Stop Asking the Question

Wednesday, June 16, 2010 | View Comments
A USA fan cheers prior to the Group B match at the Royal Bafokeng Stadium in Rustenburg, South Africa on June 12, 2010. UPI/Chris Brunskill Photo via Newscom

I knew it was coming, yet somehow I wasn't prepared. The quadrennial explosion of commentary on soccer's place America has hit me squarely in the face frying-pan style, and I'm not handling it well. It's edging me quickly to a meltdown, something I'm desperate to avoid because I realize the the stupidity of letting it all get to me.


But it's not the "soccer is a foreign sport that will never catch on in America" crowd, which slammed its bloated ass right down on the "not enough scoring" argument and refuses to budge. It's not the blowhards on the Right turning soccer into the nativist's wet dream of stereotypes they disgustingly throw up as an example of American culture's supposed downward spiral. It's not the ICBMs of patronizing language launched from across the Atlantic that America's efforts to play and understand the game are laughable and naive. It's not even painfully unfunny sports columnists latching on to the game like leeches, sucking with all their might for a tiny bit of bloody fodder to fill up their inches.


Nope. None of that really bothers me. I can compartmentalize the vacuous holes from which prattle like that emanates, setting them aside cleanly; even when that's made difficult by a particularly noxious bit of bluster, they soon fade out, as if they were the vuvuzelas of the World Cup conversation. Annoying, certainly, but hardly a major distraction.


What is getting to me is the question. You know the one I'm talking about - it pops up every four years in June, goes something like "Is this the year soccer finally becomes big in America?", and spawns article after article proposing why soccer's time has finally come. The question is ridiculous, as are any tidy summations that attempt to answer it, and I'm ready to murder my newsreader as a result. It would be a mercy killing.

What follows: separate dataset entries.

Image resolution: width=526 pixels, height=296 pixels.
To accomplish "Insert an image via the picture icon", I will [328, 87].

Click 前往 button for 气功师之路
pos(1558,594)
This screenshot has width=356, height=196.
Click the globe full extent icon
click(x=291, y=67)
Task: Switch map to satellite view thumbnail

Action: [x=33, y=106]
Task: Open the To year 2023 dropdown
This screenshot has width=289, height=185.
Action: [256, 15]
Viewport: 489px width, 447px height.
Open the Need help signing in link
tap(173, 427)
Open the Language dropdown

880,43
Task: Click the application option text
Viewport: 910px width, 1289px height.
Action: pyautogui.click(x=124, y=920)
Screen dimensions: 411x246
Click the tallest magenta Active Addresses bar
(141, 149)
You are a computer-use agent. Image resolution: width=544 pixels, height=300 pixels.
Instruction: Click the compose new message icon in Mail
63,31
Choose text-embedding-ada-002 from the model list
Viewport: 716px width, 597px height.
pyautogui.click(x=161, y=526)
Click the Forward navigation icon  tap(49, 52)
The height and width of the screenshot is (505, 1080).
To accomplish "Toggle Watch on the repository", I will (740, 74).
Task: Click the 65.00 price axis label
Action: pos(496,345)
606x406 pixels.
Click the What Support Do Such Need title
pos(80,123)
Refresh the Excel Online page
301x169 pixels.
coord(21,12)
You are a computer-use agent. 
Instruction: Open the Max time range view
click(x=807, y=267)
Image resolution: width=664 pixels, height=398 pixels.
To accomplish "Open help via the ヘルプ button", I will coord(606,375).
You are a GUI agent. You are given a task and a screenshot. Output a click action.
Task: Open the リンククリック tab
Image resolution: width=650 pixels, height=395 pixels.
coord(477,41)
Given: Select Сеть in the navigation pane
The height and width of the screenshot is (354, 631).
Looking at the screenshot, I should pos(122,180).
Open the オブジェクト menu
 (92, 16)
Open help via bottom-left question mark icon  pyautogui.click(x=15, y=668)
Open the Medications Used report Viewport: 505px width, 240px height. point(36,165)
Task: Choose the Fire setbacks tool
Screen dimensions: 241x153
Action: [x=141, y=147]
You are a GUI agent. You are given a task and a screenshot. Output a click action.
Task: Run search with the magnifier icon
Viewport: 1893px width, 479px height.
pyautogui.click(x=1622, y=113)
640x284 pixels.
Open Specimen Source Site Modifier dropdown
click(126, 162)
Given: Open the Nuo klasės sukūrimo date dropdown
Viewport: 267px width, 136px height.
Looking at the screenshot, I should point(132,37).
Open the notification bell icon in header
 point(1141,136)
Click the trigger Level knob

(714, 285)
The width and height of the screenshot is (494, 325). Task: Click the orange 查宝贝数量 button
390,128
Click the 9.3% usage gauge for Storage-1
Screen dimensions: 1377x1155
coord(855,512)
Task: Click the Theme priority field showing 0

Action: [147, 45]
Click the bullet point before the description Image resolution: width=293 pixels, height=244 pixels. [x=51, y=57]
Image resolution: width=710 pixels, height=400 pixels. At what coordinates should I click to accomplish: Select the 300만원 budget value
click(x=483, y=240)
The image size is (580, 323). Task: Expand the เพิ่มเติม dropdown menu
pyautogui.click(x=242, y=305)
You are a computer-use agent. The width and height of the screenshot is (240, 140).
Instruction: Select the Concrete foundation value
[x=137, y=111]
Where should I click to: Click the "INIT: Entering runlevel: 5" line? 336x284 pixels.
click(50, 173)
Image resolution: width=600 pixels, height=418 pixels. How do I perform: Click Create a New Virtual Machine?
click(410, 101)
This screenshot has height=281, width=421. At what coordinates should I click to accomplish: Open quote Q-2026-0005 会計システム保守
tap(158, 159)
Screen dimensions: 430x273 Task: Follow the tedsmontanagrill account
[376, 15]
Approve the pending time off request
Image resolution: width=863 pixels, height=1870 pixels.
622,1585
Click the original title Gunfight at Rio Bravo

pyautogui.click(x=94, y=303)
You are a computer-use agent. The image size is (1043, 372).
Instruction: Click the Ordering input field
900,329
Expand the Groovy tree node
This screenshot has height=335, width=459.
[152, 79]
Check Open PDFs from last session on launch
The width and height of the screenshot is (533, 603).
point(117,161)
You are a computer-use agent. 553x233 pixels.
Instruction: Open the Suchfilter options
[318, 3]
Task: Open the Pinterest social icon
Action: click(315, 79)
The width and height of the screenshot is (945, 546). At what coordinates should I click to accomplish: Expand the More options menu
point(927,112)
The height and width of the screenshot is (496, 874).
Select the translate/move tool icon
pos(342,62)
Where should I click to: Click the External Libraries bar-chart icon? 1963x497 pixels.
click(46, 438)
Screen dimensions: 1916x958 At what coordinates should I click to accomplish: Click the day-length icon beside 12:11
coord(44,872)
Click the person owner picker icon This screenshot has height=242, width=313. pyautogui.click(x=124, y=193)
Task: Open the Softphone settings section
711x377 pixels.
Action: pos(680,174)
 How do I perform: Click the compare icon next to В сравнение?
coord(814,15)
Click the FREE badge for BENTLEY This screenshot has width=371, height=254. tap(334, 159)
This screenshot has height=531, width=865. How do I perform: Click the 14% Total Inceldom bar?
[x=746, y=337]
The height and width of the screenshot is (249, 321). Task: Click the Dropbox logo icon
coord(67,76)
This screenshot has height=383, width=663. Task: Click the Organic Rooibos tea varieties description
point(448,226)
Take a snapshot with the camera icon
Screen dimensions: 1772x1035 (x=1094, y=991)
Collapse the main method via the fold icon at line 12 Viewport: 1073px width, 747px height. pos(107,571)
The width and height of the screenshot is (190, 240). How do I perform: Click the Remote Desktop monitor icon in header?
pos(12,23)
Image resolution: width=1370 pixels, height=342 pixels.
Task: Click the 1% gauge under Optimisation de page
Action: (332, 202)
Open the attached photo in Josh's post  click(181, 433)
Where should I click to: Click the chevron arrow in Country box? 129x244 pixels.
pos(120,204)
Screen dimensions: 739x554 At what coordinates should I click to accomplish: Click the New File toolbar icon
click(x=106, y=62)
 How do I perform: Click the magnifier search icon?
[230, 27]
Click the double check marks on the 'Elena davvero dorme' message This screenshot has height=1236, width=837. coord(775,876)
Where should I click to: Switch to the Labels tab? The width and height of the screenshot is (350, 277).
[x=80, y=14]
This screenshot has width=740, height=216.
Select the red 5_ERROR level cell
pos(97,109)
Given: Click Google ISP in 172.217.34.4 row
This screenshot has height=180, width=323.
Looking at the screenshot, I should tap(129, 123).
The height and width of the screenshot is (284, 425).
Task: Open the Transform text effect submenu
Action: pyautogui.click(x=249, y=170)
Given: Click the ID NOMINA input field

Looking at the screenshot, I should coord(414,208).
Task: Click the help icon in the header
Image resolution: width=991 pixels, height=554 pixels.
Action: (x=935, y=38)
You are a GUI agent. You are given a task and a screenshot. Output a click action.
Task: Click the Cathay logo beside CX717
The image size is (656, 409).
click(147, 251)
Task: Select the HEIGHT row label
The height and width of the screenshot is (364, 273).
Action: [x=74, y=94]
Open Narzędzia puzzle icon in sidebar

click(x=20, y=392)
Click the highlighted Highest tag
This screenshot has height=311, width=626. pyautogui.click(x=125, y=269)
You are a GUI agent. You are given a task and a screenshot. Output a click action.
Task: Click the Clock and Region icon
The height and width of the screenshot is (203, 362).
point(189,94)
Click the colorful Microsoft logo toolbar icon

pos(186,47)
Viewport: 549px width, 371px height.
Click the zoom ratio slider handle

The problem with the question is that it rests on two annoying, and incorrect, assumptions. One, that soccer isn't already big in American (it is), and two, that soccer's popularity can or will explode overnight (it can't). Even if the U.S. National Team goes all the way to pull off the biggest miracle run in the history of international soccer by winning the World Cup, soccer's front-pageiness (yeah, I made that up) would be ephemeral. Soon enough, the talking heads and columnists would turn their attention back to Kobe v. MJ, the labor dispute in the NFL, Tiger's petulance, etc. Soccer would be but a blip, even with the greatest title in world sports in American hands.


The game is growing in popularity, period. Quantifying how much it's growing is difficult. Pinning down the moment, be it now, five years from now, or a generation on where it "turns the corner", "breaks through", "blows up", so on and so forth is as annoying as it is unnecessary.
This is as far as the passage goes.